[LeetCode] 582. Kill Process 终止进程

Given n processes, each process has a unique PID (process id) and its PPID (parent process id).

Each process only has one parent process, but may have one or more children processes. This is just like a tree structure. Only one process has PPID that is 0, which means this process has no parent process. All the PIDs will be distinct positive integers.

We use two list of integers to represent a list of processes, where the first list contains PID for each process and the second list contains the corresponding PPID.

Now given the two lists, and a PID representing a process you want to kill, return a list of PIDs of processes that will be killed in the end.
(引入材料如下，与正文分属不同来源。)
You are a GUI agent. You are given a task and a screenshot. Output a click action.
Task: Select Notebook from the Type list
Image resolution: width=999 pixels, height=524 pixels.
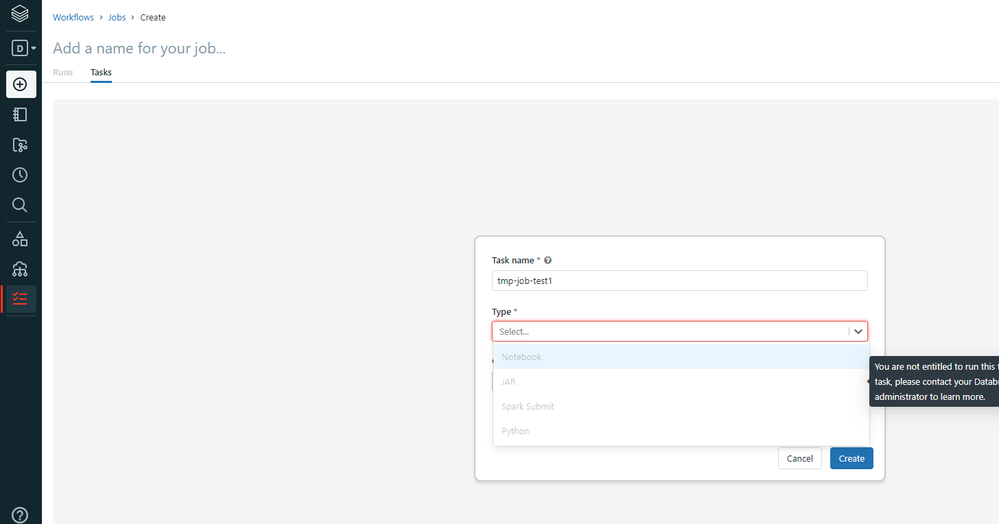522,357
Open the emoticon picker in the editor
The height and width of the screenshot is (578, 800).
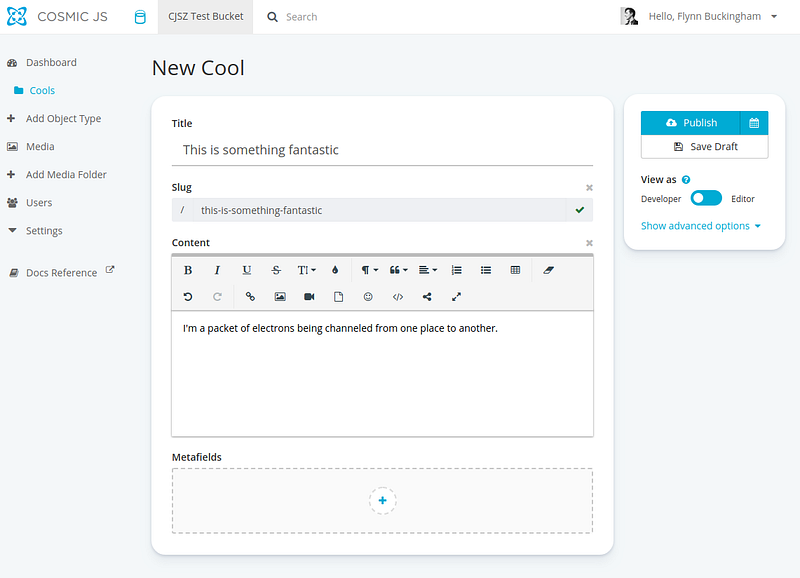coord(368,297)
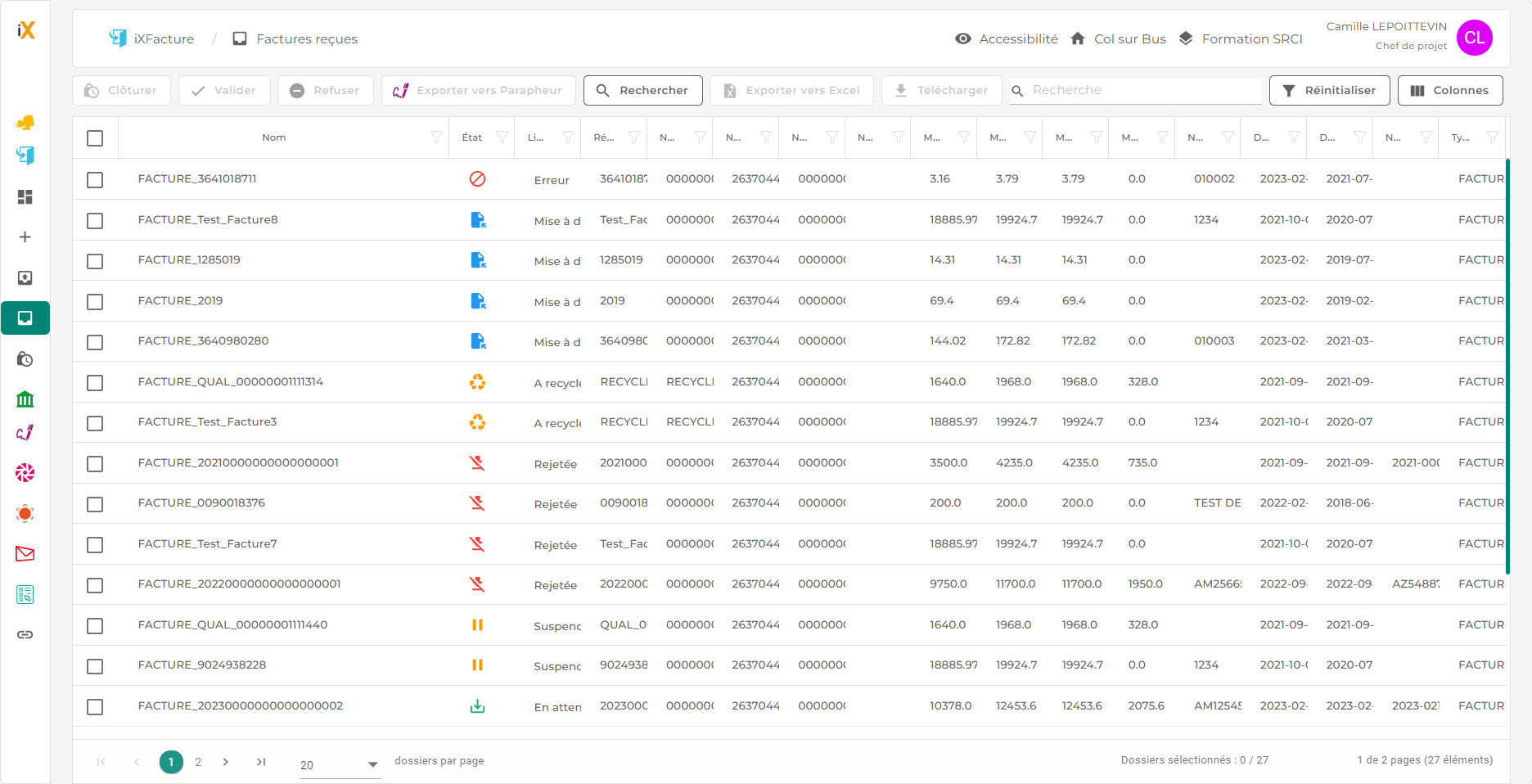The image size is (1532, 784).
Task: Click the plus icon in sidebar
Action: pyautogui.click(x=25, y=237)
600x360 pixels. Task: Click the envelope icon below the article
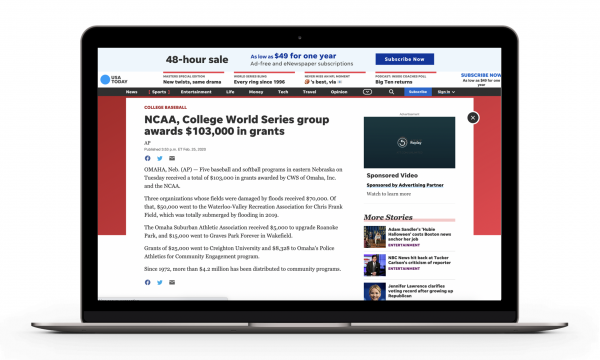tap(172, 282)
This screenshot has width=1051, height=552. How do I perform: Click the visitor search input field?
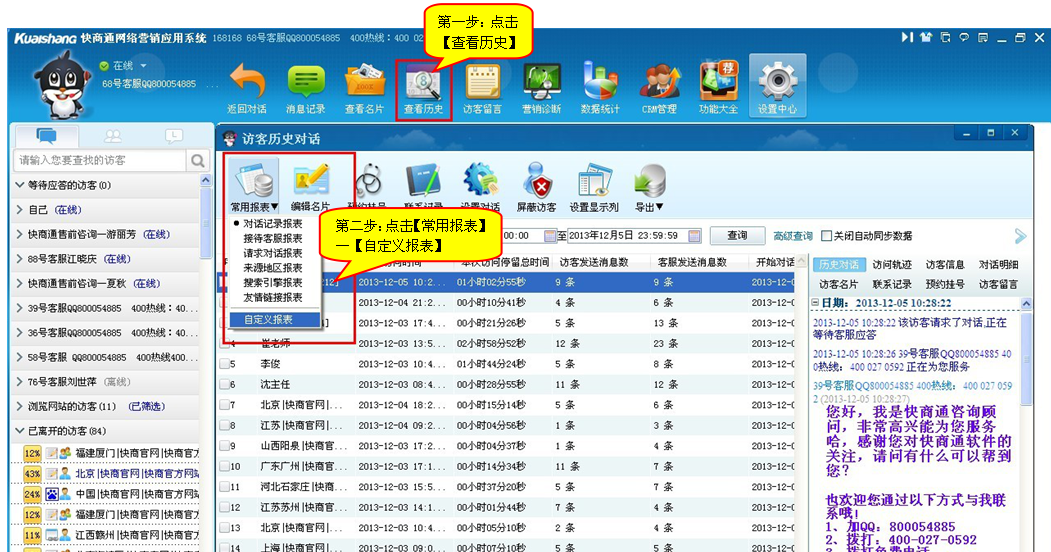click(100, 160)
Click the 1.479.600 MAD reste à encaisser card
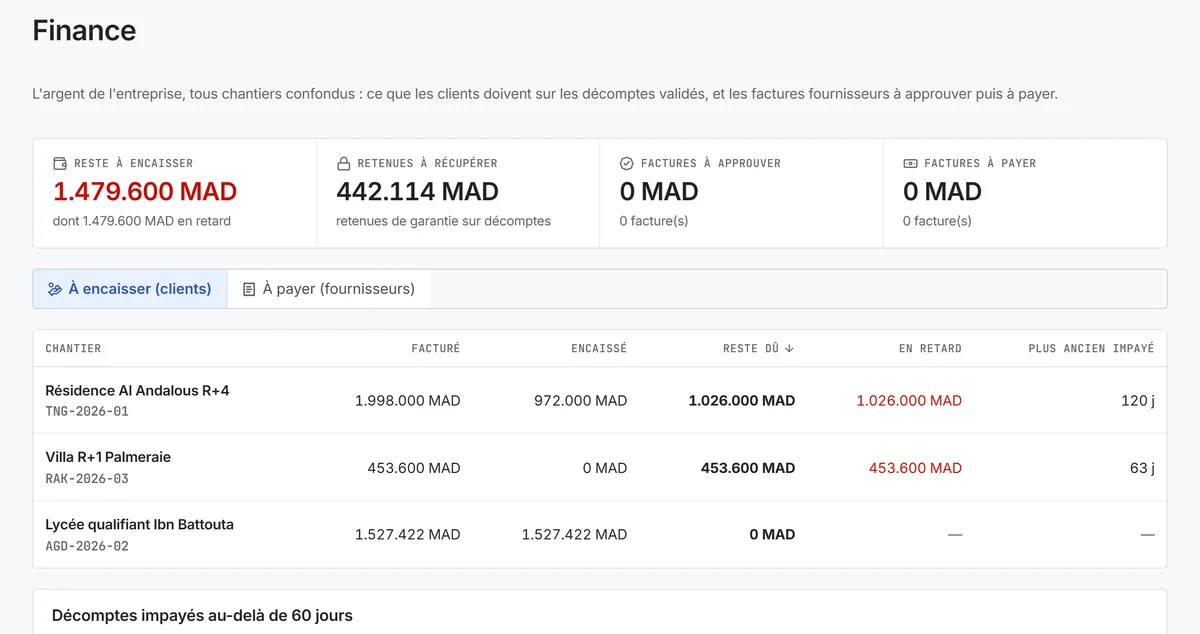Screen dimensions: 1200x634 click(175, 193)
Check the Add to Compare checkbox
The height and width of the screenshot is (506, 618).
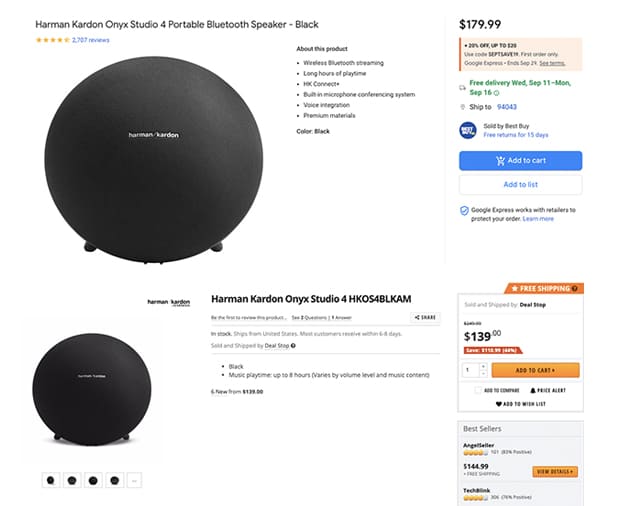tap(477, 390)
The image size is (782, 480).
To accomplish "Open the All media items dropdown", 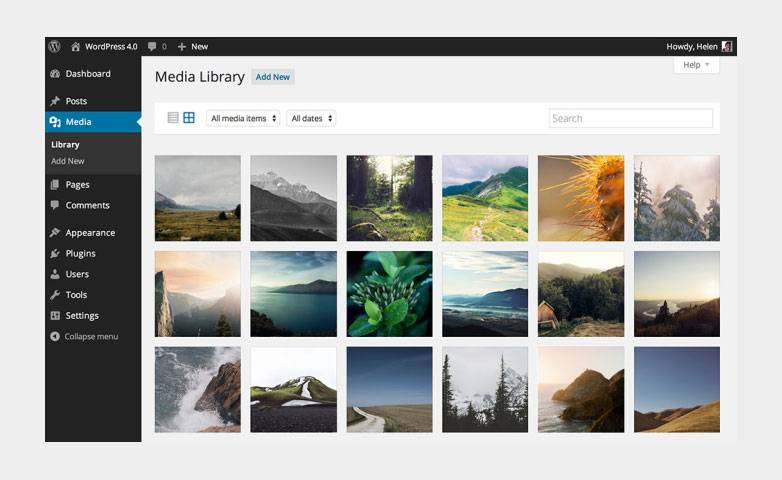I will 244,118.
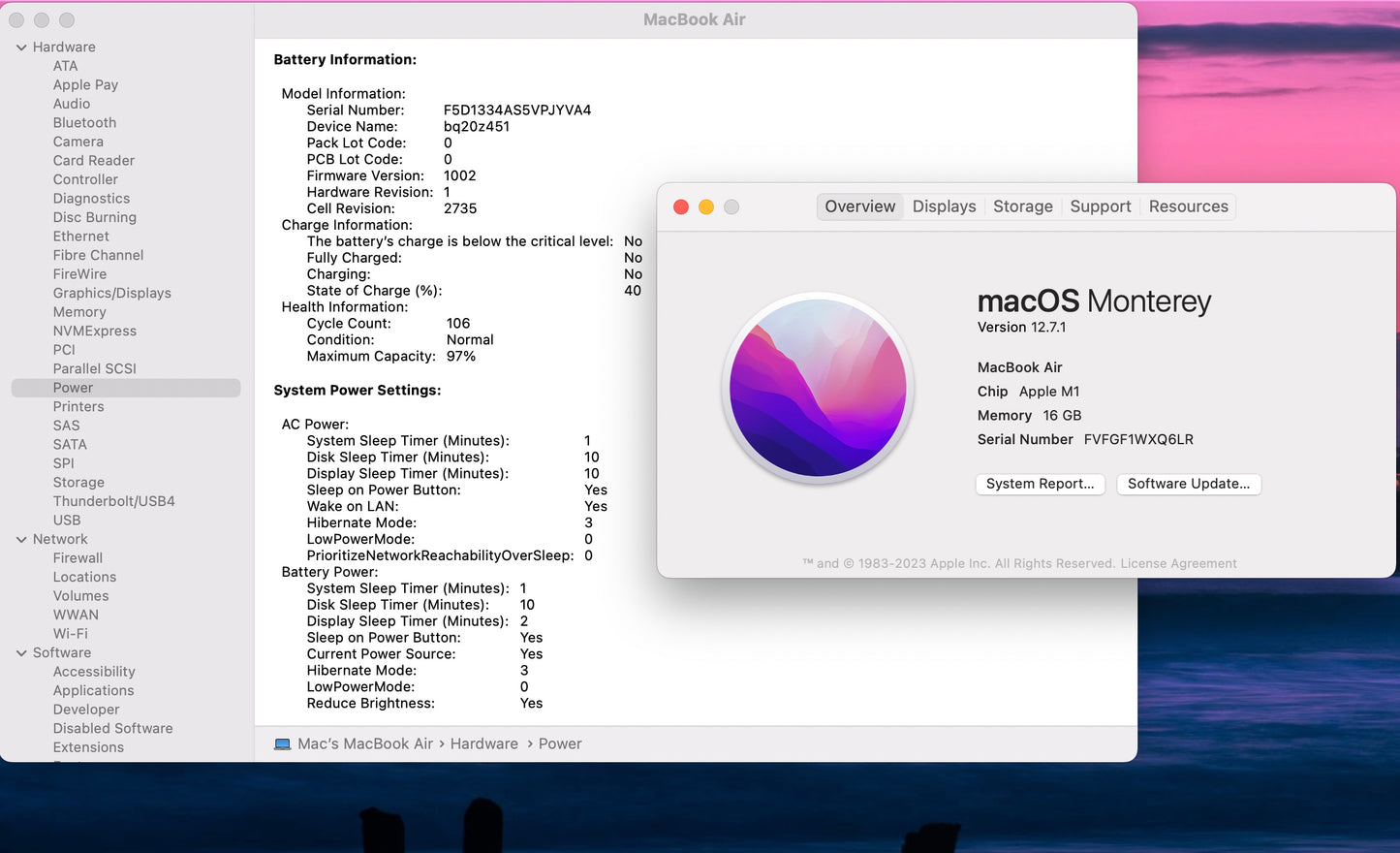Select Applications under Software
Viewport: 1400px width, 853px height.
click(x=93, y=691)
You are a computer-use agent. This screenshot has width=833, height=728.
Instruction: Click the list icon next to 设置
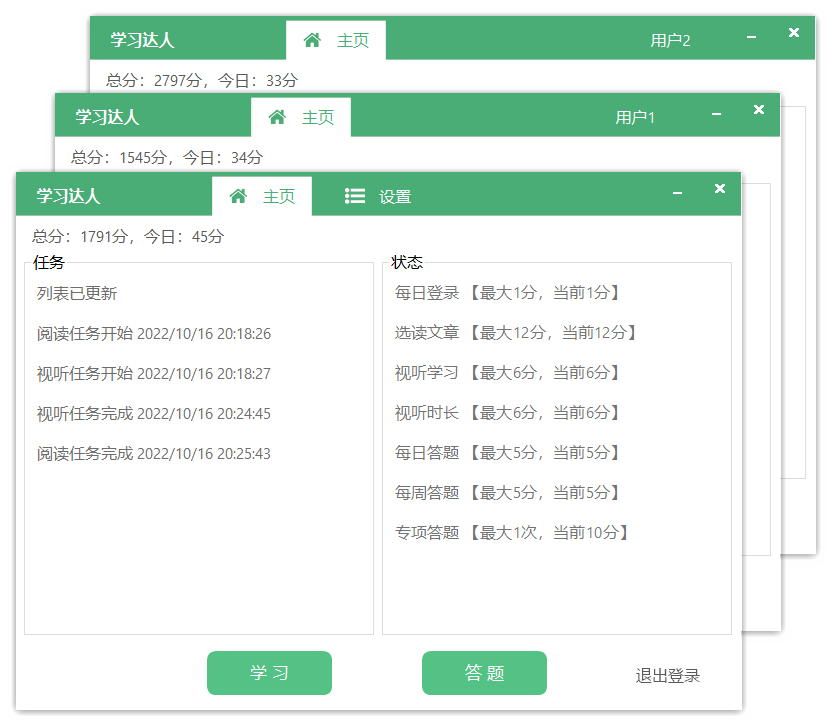[355, 196]
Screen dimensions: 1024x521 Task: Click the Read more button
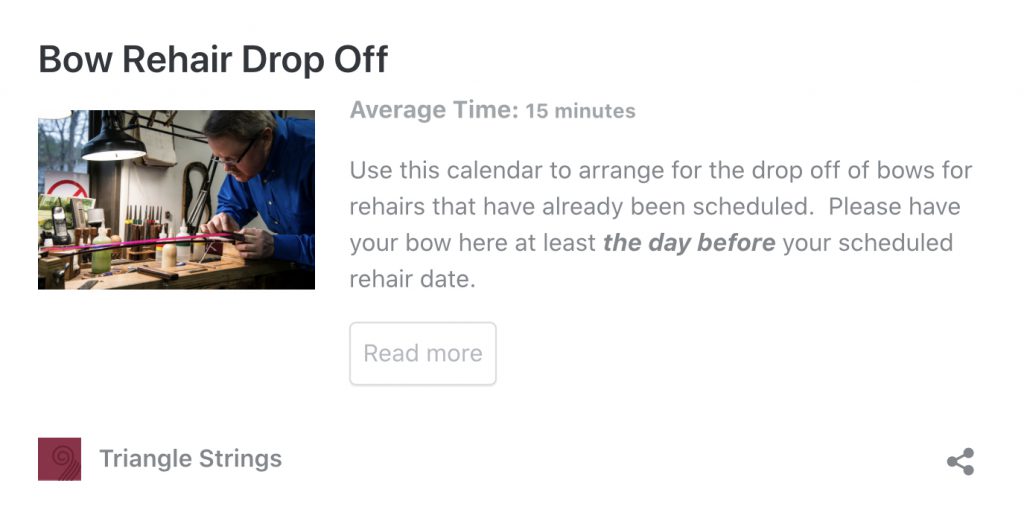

You should assume that when a process is killed, all its children processes will be killed. No order is required for the final answer.

Example 1:

Input: 
pid =  [1, 3, 10, 5]
ppid = [3, 0, 5, 3]
kill = 5
Output: [5,10]
Explanation: 
           3
         /   \
        1     5
             /
            10
Kill 5 will also kill 10.

 

Note:

  1. The given kill id is guaranteed to be one of the given PIDs.
  2. n >= 1.

给两个数组,一个是进程,一个是进程数组中的每个进程的父进程组成的数组。结束了某一个进程,其所有的子进程都需要结束,由于一个进程可能有多个子进程,所以要理清父子进程的关系。

解法:使用一个哈希表,建立进程和其所有子进程之间的映射。先把把要结束的进程放入结果中,然后将所有子进程以及以下的进程放入结果中。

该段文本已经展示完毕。